--- Problem to solve ---
The word "first" occurs in some lines of the data. Return each such line.

Pixel coordinate grounding data
▶
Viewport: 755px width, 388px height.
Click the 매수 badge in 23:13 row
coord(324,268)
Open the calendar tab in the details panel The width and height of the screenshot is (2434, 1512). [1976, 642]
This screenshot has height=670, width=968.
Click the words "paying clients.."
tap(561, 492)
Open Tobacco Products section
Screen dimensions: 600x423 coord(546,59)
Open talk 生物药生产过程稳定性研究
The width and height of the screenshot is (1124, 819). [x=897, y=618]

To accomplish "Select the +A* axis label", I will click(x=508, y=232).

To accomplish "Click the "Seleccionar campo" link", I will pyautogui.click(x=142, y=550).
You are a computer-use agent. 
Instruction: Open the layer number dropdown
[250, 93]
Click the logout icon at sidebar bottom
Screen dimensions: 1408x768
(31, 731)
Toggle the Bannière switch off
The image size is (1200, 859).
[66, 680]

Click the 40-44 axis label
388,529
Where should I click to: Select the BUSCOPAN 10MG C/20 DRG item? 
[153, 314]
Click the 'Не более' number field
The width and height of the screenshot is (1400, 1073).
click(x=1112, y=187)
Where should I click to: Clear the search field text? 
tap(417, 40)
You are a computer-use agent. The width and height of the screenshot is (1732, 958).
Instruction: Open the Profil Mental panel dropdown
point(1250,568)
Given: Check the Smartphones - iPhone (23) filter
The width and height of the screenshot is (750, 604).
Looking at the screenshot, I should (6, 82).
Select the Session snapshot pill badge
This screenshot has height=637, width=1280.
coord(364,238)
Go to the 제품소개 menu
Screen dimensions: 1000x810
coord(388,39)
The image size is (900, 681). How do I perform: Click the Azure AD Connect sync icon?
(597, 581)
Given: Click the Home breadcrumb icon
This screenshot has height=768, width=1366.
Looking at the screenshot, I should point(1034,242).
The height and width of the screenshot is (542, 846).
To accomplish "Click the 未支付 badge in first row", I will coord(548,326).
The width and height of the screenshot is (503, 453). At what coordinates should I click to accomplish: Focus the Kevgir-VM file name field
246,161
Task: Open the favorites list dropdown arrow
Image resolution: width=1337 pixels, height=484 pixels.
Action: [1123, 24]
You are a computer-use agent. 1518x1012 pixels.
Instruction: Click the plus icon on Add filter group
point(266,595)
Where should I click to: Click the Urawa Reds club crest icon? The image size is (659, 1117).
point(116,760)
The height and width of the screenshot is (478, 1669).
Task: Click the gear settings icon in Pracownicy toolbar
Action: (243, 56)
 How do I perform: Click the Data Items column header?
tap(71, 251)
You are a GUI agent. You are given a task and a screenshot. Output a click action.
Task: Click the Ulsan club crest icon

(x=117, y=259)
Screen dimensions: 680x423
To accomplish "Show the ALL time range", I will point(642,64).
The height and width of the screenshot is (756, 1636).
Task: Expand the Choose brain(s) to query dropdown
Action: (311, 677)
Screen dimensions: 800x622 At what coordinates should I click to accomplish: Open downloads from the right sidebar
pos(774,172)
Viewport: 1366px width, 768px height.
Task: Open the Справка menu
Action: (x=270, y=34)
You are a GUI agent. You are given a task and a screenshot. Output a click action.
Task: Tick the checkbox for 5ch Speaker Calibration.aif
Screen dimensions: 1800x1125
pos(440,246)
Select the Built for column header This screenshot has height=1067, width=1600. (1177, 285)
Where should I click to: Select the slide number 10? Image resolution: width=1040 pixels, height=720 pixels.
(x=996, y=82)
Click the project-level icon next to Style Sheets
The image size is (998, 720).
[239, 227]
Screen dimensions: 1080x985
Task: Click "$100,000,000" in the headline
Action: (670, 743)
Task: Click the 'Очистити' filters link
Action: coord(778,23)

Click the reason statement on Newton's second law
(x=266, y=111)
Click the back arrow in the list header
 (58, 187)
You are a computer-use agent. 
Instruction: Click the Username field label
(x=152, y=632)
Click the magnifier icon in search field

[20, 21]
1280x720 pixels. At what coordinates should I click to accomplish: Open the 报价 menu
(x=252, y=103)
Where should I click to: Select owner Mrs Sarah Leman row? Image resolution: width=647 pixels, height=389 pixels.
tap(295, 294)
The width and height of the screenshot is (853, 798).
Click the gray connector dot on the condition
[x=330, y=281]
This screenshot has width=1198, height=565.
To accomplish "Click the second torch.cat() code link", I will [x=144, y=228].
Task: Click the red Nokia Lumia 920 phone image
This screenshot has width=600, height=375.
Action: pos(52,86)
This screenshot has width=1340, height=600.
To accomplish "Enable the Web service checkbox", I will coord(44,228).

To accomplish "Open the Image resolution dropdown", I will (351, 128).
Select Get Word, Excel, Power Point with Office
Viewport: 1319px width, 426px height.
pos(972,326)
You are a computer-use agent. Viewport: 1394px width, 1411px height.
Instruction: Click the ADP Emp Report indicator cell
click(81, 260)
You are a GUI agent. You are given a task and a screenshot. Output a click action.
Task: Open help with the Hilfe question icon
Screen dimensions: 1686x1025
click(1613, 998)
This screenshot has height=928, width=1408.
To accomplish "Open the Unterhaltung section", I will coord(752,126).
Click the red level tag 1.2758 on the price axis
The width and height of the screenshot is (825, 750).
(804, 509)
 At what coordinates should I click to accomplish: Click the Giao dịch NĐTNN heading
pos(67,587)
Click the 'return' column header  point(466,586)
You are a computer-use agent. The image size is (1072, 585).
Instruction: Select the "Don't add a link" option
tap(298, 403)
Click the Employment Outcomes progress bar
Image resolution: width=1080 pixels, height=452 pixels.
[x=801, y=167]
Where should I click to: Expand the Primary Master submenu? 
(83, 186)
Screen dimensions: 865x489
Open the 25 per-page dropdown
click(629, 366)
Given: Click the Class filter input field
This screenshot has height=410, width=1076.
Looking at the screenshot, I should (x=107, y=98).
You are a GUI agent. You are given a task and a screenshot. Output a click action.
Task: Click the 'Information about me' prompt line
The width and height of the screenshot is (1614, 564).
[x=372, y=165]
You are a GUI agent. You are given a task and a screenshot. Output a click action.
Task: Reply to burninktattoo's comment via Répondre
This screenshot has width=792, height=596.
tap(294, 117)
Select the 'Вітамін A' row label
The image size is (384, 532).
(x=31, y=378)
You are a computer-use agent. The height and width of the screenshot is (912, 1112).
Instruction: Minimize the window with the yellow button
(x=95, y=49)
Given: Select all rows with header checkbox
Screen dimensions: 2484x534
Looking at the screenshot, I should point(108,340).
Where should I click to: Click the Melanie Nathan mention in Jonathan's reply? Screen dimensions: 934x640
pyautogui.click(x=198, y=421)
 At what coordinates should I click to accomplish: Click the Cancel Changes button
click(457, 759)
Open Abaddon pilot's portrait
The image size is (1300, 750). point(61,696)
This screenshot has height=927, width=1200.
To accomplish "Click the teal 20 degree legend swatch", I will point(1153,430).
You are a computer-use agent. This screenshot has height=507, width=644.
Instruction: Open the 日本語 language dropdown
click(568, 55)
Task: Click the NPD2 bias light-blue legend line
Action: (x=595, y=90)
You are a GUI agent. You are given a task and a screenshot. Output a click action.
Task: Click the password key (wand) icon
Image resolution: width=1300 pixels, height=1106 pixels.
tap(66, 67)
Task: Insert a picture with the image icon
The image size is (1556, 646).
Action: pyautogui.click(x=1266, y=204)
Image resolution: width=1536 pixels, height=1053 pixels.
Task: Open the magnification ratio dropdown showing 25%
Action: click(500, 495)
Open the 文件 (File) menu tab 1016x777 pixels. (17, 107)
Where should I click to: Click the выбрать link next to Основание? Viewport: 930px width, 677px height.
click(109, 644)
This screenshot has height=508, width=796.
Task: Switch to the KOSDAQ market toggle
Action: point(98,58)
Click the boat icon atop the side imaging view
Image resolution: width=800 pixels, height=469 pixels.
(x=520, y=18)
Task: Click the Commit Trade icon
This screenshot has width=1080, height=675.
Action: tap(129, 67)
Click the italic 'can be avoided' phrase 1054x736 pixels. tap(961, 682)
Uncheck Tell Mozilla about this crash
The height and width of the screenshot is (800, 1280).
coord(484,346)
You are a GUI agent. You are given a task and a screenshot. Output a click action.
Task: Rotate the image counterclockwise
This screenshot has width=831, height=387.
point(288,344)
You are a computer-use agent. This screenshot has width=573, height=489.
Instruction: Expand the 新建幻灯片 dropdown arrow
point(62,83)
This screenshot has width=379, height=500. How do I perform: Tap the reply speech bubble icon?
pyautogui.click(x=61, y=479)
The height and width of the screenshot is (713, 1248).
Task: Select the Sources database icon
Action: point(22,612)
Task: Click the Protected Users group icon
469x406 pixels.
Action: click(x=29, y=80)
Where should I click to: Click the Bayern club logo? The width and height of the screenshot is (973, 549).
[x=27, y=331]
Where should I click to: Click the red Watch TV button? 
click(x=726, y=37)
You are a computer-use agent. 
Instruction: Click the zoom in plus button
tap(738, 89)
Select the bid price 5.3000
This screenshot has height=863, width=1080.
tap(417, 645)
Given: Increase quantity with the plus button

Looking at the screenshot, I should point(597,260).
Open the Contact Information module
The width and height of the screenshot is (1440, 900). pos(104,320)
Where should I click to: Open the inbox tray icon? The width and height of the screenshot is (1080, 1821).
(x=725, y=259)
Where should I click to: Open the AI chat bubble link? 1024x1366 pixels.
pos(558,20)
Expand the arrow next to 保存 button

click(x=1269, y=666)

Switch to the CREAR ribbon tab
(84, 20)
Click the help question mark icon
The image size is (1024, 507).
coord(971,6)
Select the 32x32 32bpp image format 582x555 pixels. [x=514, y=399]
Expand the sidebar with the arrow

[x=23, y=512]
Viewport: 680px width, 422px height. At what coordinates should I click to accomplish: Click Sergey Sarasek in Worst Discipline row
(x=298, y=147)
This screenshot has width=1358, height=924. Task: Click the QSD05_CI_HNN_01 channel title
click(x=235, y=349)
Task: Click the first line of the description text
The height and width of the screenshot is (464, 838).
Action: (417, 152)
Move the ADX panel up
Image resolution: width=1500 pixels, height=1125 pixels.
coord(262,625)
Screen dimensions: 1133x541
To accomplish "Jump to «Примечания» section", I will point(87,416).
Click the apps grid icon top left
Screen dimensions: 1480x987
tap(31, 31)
◀
--- Written response ---
To accomplish "Click the 未支付 badge in first row", I will coord(548,326).
Task: Click the first line of the description text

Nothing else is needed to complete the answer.